← Back to context

Comment by afiori

7 years ago

as a function obviously, the point is that it does not compose easily with other abstractions. That is every other library and OS functionality needs to be fork-aware.

spawn do not have this requirement.

The concept of "fork aware" didn't exist until threads. You could argue it's a thread problem. Remember, every library and OS functionality aso needs to be "thread aware" when threads are introduced. The pthread_atfork function can be thought about as "what do we do about thread and thread paraphernalia when we fork" rather than "what do we do about fork when we have threads".

Even the close-on-exec flag race condition is a result of threads. duplicating a file descriptor and setting its close-on-exec flag is a two step process during which a fork can happen, causing a child to inherit the descriptor without close-on-exec flag being yet set. But that can only happen if there are threads. (Or something crazy, like fork being called out of an async signal handler).

  • > You could argue it's a thread problem

    But I explicitly want to not do it :) thread are obviously a good thing to have.

    > every library and OS functionality aso needs to be "thread aware"

    which is good, because differently from the case with fork thread aware libraries/OS help performance. Fork aware libraries/OS (in the case fork+exec) do not.

    • "Fork aware" is "thread aware". Hint: see the "pthread" substring in the identifier "pthread_atfork".

      Note that this is necessary only because of the broken threading model that was retrofitted into Unix.

      How it should work is that fork should clone the threads also. If a process with 17 threads forks, then the child has 17 threads. The thread IDs should be internal, so that all the pthread_t values in the parent space make sense in the child space and refer to the corresponding threads.

      It's not fork's fault that the hacky thread design broke it. Fork is supposed to make a faithful replica of a process; of course if that principle is ignored in a major way (like, oops, where are the parent's threads?) then things are less than copacetic.
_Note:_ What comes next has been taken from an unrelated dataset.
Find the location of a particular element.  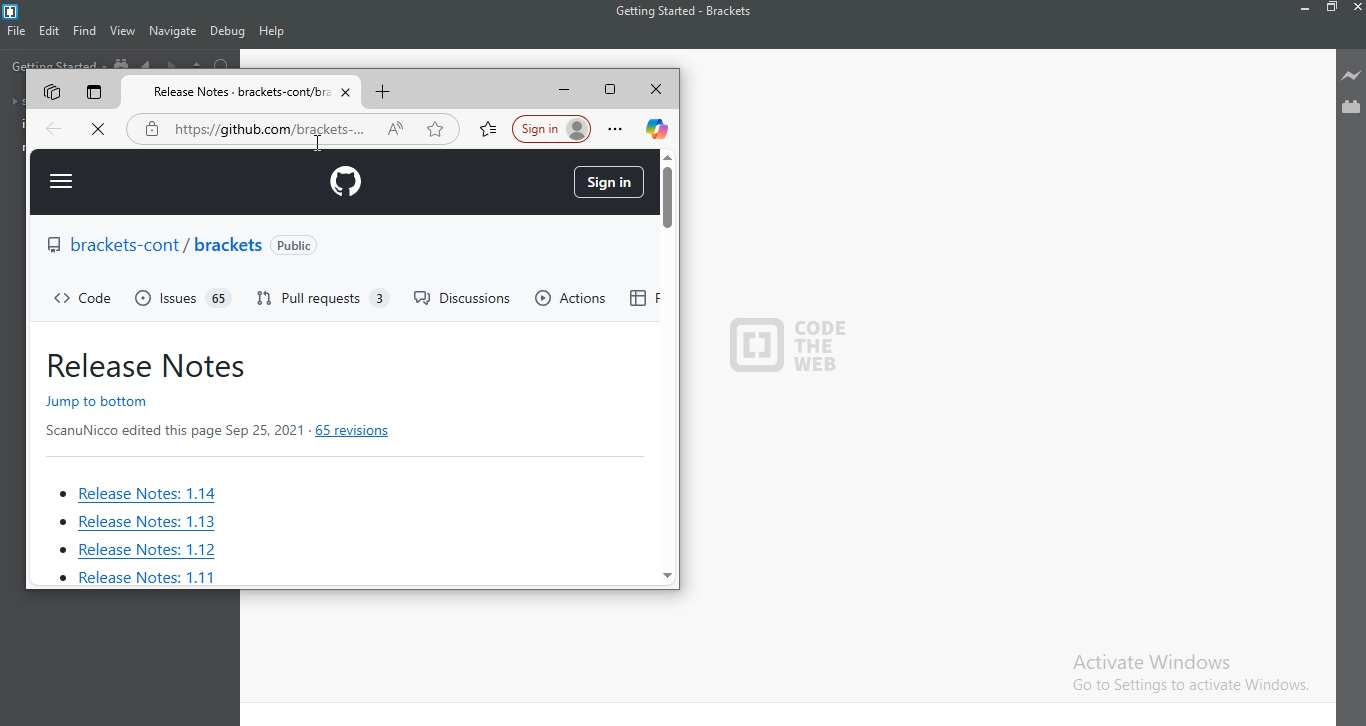

issues is located at coordinates (182, 298).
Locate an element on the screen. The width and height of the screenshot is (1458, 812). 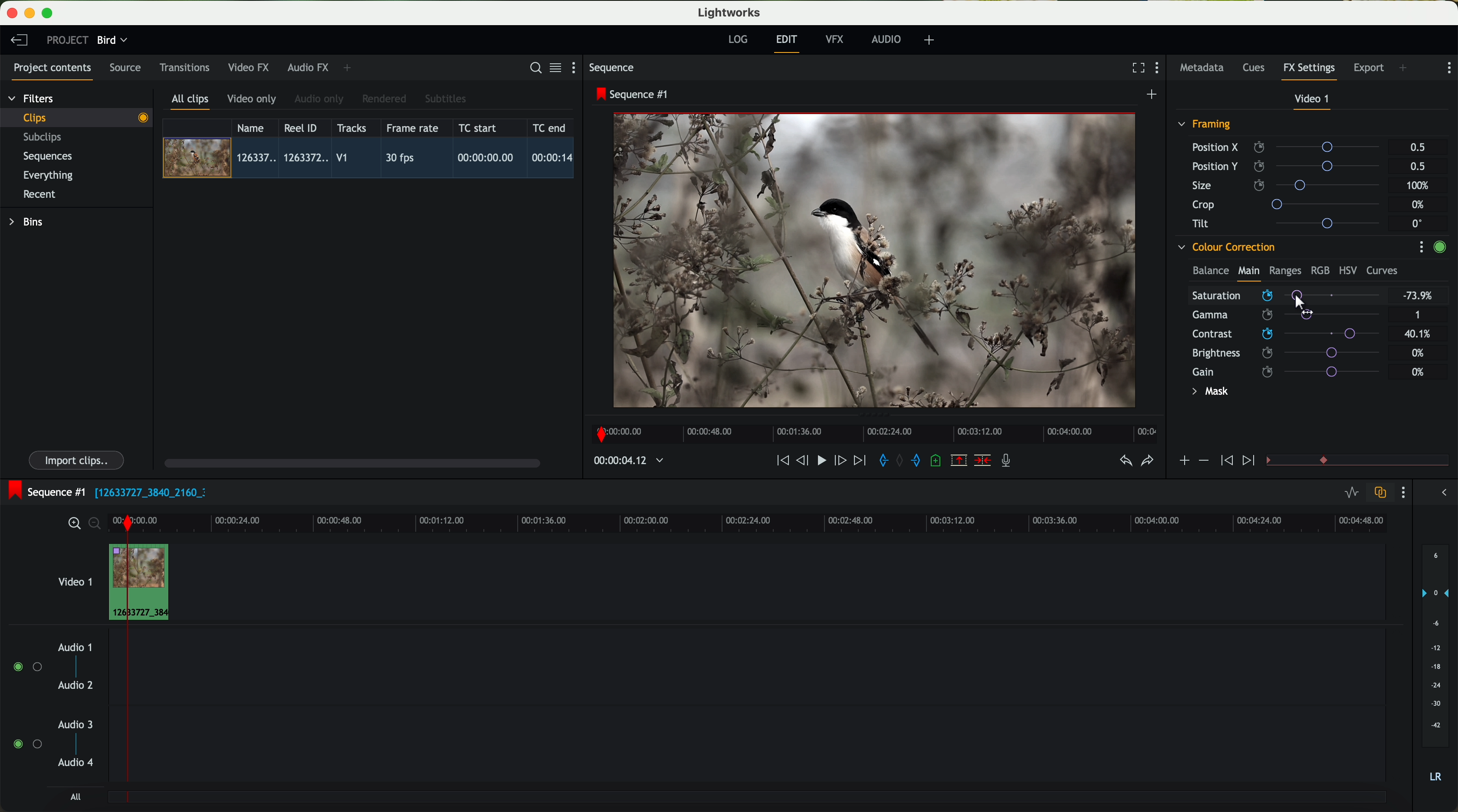
click on video is located at coordinates (372, 159).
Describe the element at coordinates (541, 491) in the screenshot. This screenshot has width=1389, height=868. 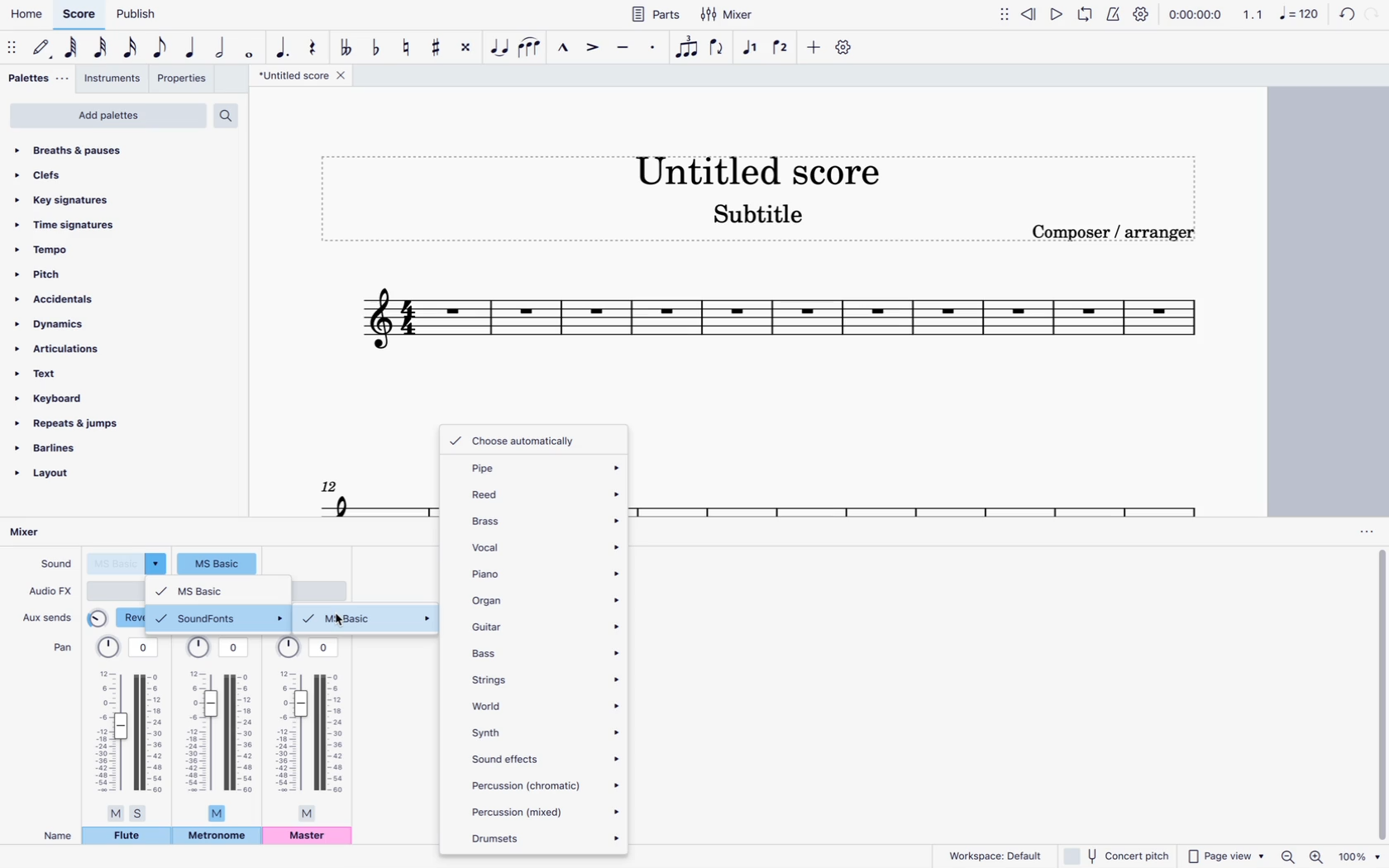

      Threads also break the concept of a current working directory. If one thread makes a relative path access and another calls chdir, the result is a race condition.
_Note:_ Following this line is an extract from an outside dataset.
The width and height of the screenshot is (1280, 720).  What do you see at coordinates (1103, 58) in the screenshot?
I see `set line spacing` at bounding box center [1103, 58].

      Threads also break signals quite substantially; the integration of signal handling with threads is a mess.

      Threads are not inherently a good thing to have; they are idiotic, in fact. Fork provides a disciplined form of threading that eliminates problems from the mutation of shared state, and provides fault isolation. It's much better to use forked processes instead of threads. Shared memory can be used for direct data structure access. With fork, you can create a shared anonymous mmap. This is then cloned into child processes as shared memory at the same virtual address.